Le colture industriali condividono le stesse criticità, aggravate dalla concorrenza estera e dalla volatilità dei prezzi. Eppure, per entrambe le filiere – cerealicola e industriale – si intravedono importanti opportunità: l’evoluzione dei consumi, la crescita della domanda per nuovi utilizzi (come biomasse, alimenti funzionali, ingredienti innovativi) e le nuove esigenze della sostenibilità stanno ridefinendo lo spazio competitivo.
È in questo scenario che il Centro di Ricerca Cerealicoltura e Colture Industriali del CREA svolge un ruolo centrale. Forte di una lunga tradizione scientifica – erede delle storiche Stazioni Sperimentali che hanno contribuito all’autosufficienza alimentare del Paese – il Centro orienta oggi le proprie attività alla costruzione di soluzioni per aumentare le rese e la resilienza delle colture in un clima che cambia. L’approccio è integrato e multidisciplinare: genomica, miglioramento genetico, agronomia, patologia vegetale, tecnologie alimentari e chimica concorrono alla creazione di nuove varietà, più produttive, più resistenti, più sostenibili.

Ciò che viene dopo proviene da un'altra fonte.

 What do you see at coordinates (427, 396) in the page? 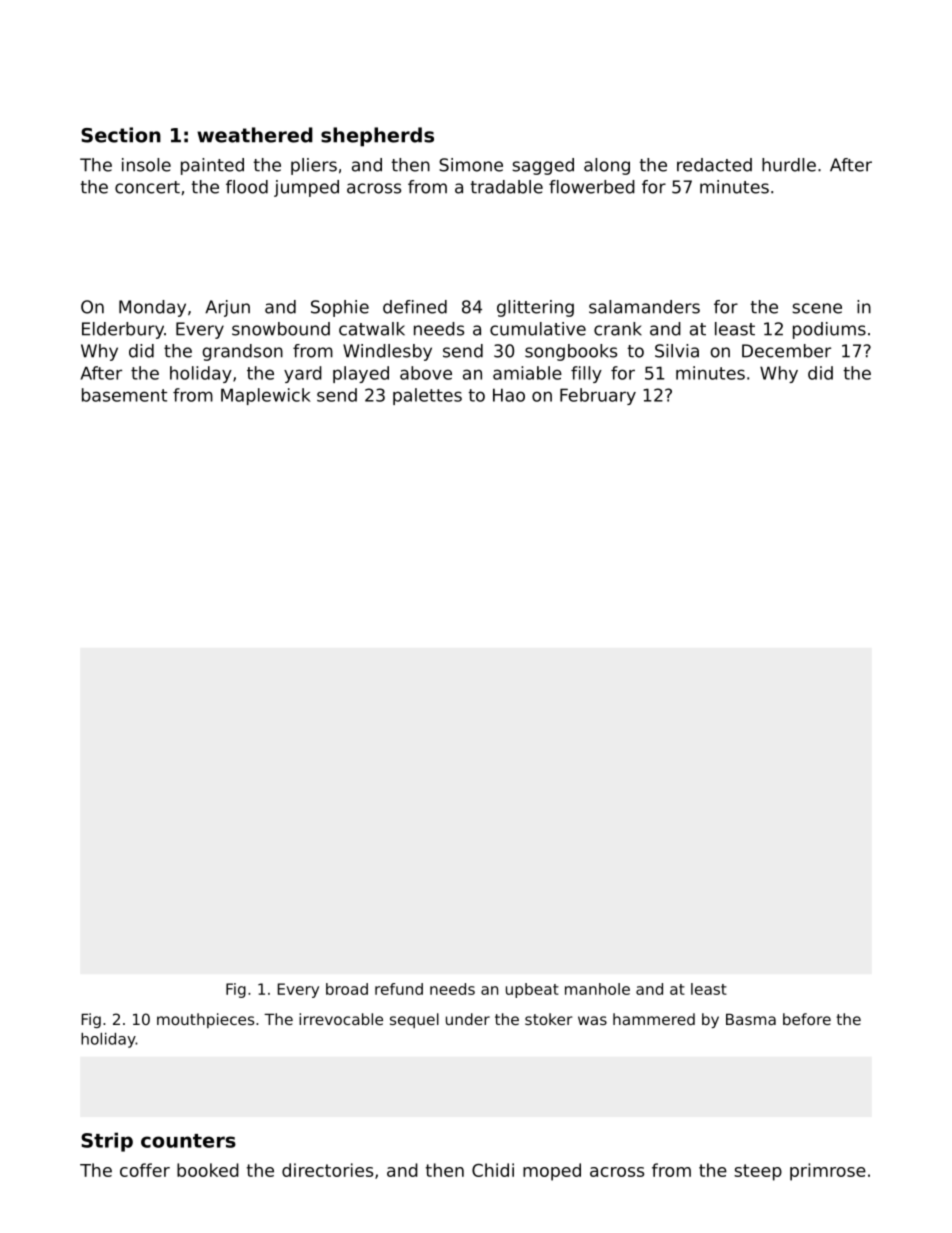
I see `palettes` at bounding box center [427, 396].
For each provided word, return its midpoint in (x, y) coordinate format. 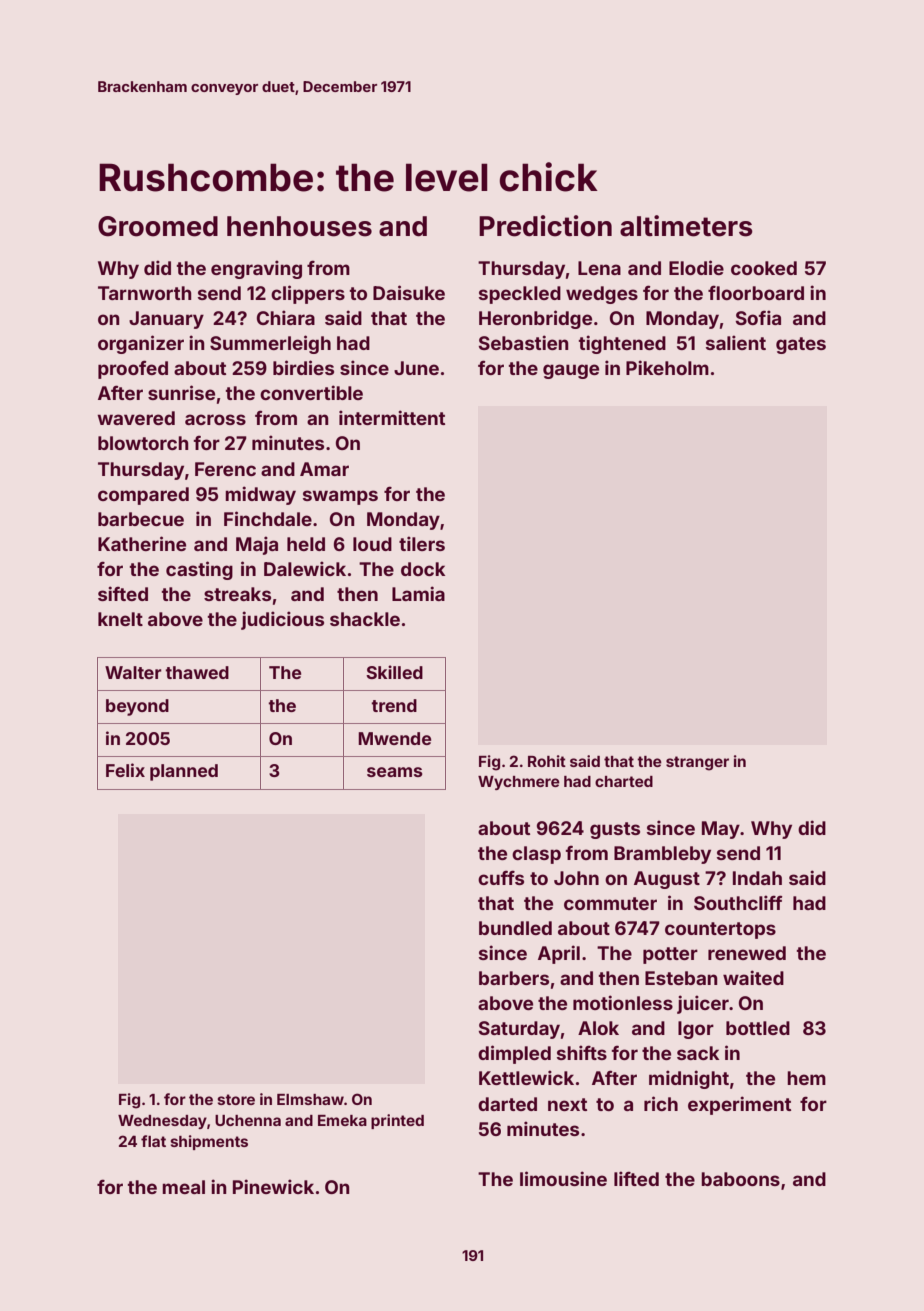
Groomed (158, 226)
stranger (697, 763)
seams (395, 772)
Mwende (394, 738)
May (721, 830)
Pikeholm (667, 367)
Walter (133, 672)
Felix (125, 770)
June (416, 368)
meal (183, 1187)
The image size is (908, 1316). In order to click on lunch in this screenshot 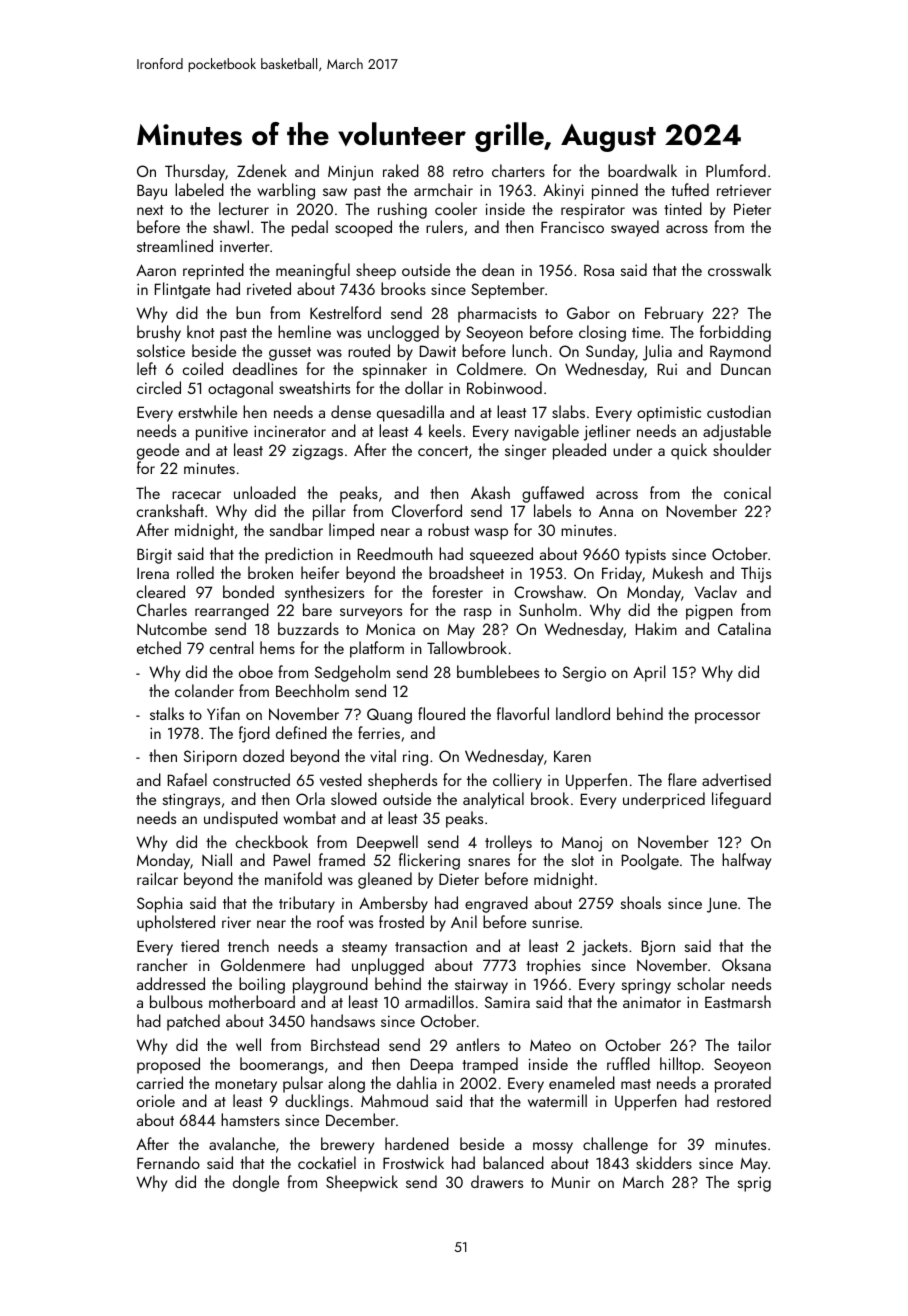, I will do `click(529, 350)`.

Attraverso l’impiego delle tecnologie più avanzate – come ad esempio l’intelligenza artificiale per l’analisi dei fenotipi digitali, la selezione genomica predittiva, e l’applicazione delle Tecnologie di Evoluzione Assistita (TEA) – il Centro è impegnato nell’incrementare la conoscenza della più ampia diversità genetica disponibile nelle proprie collezioni e nello sviluppo di strumenti che rafforzano la competitività del settore sementiero nazionale e l’efficienza dei sistemi colturali. Queste innovazioni sono già operative su specie chiave come grano duro e riso, con l’obiettivo di ridurre l’uso di risorse e aumentare le rese, migliorare la qualità e mitigare gli impatti ambientali.
Il Centro interviene lungo tutta la filiera: dalla costituzione varietale (compresa quella per usi specifici o di nicchia, come la canapa medicinale o il lino da seme), allo sviluppo di nuove molecole con effetti benefici per la salute, fino all’implementazione di agrotecniche sostenibili, come l’agricoltura conservativa e la difesa non chimica.
Oggi più che mai, la ricerca pubblica è chiamata a essere un motore di cambiamento, in grado di anticipare le sfide e offrire soluzioni concrete. Il CREA è impegnato a sostenere la trasformazione del nostro sistema agroalimentare, affinché le produzioni cerealicole e industriali restino competitive, sostenibili e centrali nell’economia e nella cultura del nostro Paese.